Since last week, EUA trading was calm and range bound. Quarterly option expiry had to do a lot with the recent market moves. Open interest for September expiry was largest at 60 EUR strike, and as such, acted as a magnet. This price action was reminiscent of the previous option expiry, especially due to narrow trading range. After the last expiry, market expanded to the upside in the following days and created previous all-time high. Even though the current market seems to be lagging behind momentous European energy complex, there might be a possibility for another push to the upside. Auctions in the past week have been strong, offering little to no discount below secondary market. Average daily trading volumes have been healthy, as more than 26 million allowances traded yesterday in Dec-21 futures and additional 5.8 million elsewhere on ICE exchange. Fascinating price action is currently happening in UK emission allowances market, which is performing better than EUAs.
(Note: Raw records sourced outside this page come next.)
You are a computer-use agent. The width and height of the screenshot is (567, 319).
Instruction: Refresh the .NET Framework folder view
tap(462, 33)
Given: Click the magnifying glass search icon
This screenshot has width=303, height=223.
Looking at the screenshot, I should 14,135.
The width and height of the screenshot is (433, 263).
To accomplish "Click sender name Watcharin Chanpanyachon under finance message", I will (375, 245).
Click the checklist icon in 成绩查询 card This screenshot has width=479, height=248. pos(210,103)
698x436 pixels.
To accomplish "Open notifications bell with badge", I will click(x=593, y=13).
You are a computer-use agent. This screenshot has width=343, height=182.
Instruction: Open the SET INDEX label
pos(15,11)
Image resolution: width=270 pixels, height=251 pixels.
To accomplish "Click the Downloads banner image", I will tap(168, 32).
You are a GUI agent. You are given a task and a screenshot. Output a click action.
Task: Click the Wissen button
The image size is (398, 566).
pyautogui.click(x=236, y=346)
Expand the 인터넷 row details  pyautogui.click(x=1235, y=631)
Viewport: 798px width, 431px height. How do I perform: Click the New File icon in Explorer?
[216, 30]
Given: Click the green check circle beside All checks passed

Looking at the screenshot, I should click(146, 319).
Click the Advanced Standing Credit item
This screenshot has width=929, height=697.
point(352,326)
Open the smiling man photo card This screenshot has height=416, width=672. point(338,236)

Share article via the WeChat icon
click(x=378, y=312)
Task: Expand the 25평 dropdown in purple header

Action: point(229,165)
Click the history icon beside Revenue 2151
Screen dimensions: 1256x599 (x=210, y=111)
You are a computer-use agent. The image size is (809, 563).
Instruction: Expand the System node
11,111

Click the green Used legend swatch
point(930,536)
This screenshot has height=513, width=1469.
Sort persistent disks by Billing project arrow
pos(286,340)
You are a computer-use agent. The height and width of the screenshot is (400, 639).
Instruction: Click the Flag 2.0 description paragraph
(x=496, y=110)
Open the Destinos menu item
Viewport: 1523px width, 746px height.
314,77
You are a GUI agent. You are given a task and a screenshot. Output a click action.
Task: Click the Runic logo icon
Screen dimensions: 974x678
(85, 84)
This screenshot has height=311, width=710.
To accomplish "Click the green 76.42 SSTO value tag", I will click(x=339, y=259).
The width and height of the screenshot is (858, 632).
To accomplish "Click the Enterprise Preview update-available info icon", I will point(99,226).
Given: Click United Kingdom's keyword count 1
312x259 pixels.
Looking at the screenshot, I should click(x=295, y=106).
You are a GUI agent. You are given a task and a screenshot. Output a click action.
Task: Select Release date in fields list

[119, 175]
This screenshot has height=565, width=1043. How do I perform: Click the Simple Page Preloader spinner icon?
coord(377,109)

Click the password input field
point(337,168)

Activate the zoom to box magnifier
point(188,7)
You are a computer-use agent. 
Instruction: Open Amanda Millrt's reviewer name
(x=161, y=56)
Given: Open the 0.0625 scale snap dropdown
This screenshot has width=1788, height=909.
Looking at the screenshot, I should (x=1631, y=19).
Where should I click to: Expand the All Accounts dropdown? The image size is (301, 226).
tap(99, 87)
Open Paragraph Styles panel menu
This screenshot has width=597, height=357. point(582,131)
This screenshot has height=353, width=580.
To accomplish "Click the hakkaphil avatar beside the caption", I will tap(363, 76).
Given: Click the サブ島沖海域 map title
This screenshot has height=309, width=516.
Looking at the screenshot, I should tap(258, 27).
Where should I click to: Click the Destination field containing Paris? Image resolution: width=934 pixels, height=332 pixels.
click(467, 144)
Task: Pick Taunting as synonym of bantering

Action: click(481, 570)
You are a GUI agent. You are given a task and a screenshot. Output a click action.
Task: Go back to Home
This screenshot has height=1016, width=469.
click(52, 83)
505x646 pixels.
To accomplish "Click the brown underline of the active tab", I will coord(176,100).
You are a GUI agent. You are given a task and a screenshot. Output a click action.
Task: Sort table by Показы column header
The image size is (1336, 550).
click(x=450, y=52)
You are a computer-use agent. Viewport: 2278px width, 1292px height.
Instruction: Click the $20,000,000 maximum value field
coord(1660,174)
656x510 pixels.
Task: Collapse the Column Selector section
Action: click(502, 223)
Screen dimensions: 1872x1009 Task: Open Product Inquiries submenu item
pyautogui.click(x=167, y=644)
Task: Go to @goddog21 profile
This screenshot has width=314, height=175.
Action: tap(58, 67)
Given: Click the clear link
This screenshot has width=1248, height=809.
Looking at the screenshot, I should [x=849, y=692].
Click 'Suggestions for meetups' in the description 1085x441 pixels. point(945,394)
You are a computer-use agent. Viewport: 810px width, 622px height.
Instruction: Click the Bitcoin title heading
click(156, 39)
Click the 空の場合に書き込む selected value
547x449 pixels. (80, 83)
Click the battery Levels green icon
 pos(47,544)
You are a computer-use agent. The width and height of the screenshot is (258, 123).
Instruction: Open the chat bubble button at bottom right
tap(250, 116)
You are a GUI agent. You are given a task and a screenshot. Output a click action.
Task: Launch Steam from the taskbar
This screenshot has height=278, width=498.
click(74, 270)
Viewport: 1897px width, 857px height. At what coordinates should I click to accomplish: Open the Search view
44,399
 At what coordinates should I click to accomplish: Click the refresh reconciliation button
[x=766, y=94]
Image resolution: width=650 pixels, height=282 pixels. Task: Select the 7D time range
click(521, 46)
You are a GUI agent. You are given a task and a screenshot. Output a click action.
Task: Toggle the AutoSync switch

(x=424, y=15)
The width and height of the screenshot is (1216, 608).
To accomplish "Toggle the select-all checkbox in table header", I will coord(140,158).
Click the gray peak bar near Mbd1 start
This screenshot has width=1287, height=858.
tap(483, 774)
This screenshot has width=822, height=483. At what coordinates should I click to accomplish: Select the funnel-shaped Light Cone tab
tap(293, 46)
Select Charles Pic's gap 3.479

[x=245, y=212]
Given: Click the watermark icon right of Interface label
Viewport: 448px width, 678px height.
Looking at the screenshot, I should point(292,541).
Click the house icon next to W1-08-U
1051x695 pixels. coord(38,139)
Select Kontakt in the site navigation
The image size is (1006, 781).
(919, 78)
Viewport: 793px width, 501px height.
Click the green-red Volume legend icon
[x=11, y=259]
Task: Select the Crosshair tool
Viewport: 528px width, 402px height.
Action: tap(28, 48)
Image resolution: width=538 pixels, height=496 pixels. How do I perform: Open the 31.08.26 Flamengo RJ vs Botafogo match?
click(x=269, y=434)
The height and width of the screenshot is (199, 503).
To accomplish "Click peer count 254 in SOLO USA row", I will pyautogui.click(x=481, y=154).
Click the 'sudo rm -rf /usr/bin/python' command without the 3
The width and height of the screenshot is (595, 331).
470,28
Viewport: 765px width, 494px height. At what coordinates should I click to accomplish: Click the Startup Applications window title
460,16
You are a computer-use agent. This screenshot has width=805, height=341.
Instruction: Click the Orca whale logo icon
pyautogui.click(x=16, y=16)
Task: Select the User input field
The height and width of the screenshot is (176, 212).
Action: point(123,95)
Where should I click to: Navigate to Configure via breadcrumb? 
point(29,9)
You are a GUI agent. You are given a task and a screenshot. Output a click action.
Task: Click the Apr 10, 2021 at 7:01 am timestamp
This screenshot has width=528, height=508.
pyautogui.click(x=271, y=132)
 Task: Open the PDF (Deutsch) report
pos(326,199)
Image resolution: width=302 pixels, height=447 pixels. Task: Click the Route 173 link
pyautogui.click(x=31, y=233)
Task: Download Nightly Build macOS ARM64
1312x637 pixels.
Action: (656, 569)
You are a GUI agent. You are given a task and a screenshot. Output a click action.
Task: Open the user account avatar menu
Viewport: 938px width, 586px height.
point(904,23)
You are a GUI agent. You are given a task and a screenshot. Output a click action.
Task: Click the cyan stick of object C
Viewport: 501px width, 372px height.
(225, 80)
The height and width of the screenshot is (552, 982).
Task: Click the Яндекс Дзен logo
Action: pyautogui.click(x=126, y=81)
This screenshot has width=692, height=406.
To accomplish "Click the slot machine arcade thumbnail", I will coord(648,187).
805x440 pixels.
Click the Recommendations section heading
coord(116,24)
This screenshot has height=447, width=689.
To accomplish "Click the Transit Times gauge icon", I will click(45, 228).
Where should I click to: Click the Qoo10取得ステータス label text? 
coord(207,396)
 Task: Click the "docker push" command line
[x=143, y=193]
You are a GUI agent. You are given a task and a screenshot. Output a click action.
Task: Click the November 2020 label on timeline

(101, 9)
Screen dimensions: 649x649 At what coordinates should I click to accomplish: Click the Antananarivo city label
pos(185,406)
Strong bullish trend in UKA might be contributed to rising UK power prices, especially sharp day ahead price spikes to the upper band, which could be consequence of fire eruption on power cable, connecting Central Europe to UK. For as long as there is shortage of energy commodities and ever-increasing power demand, EUAs might likely continue trading in established trend.

German power prices are up down by 1.50 EUR since last week, with the front year contract trading at 104.00 EUR/MWh. API2 coal prices are down by 2.75 USD since last week, with the Cal22 contract trading at 126.00 USD/tonne. EUR/USD is down by 80 points since last week and is currently trading at 1.1730.